Proteomic analysis provides insights into the molecular regulatory mechanism of Dengzhan Shengmai capsule in a rat model of vascular dementia

Abstract

Abstract Dengzhan Shengmai (DZSM) capsule is a compound Chinese medicine that is widely used in the clinic for the treatment of ischemic cerebrovascular diseases along with symptoms of dementia and forgetfulness. DZSM can improve the cognitive function and quality of life of patients with vascular dementia (VD), but little is known about the therapeutic mechanisms. In this study, we found that DZSM rescued spatial memory impairment in VD rats.
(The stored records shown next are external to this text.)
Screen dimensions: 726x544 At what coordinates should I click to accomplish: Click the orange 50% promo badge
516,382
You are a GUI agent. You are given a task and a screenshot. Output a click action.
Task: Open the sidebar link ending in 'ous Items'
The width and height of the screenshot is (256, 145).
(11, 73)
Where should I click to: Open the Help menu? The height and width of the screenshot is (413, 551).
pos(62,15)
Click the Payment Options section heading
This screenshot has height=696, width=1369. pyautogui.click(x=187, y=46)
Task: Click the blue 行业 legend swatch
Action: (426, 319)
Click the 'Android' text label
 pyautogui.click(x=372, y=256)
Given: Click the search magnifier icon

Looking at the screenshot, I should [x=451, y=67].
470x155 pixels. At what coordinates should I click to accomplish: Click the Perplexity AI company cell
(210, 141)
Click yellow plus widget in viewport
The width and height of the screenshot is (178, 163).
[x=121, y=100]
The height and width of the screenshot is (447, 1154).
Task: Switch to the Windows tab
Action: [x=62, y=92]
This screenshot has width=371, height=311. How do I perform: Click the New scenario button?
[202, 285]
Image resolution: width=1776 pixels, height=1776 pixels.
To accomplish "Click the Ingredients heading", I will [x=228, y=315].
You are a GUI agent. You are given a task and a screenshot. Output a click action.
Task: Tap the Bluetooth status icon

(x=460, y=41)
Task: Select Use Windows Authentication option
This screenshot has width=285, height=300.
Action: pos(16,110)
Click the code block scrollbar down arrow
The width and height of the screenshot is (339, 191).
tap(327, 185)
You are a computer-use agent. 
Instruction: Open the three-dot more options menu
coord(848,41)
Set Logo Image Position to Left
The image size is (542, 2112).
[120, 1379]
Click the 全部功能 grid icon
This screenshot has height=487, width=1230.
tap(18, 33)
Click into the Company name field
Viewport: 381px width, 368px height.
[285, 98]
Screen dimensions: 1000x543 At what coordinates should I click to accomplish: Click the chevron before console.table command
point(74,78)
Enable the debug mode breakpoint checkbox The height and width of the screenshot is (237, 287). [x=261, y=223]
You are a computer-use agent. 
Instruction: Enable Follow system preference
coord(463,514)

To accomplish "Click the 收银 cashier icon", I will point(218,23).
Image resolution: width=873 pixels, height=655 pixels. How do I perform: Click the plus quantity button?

We next employed an isobaric tag for relative and absolute quantitation (iTRAQ)-based quantitative proteomic approach to uncover the specific proteins and biological pathways underlying the exacerbation of cognitive deficits observed in VD and to investigate the molecular mechanism of the effect of DZSM against VD. We discovered that the proteome was broadly changed in VD rat brains; among the 222 identified proteins with altered expression after VD modeling, 136 were upregulated and 86 were downregulated. Gene ontology and ingenuity pathway analysis indicated that the altered proteins in VD brains strongly interacts with the TCA cycle, 14-3-3-mediated signaling, actin cytoskeleton signaling, the synaptogenic signaling pathway, etc. These top-ranked canonical pathways, key regulators of glucose metabolism, synaptic plasticity and synaptogenesis, were predicted to be downregulated in VD. We also examined the proteomic profile of DZSM-treated VD rat brains and identified 23 potential DZSM-targeting proteins. Our results suggest that DZSM may function by regulating key modulators, such as RAP1A and H2AFX, which are involved in signaling pathways important for neuronal functions. Our study offers resources to characterize the biological functions of DZSM regulating proteins and may aid in the identification of the molecular mechanism by which DZSM can treat VD.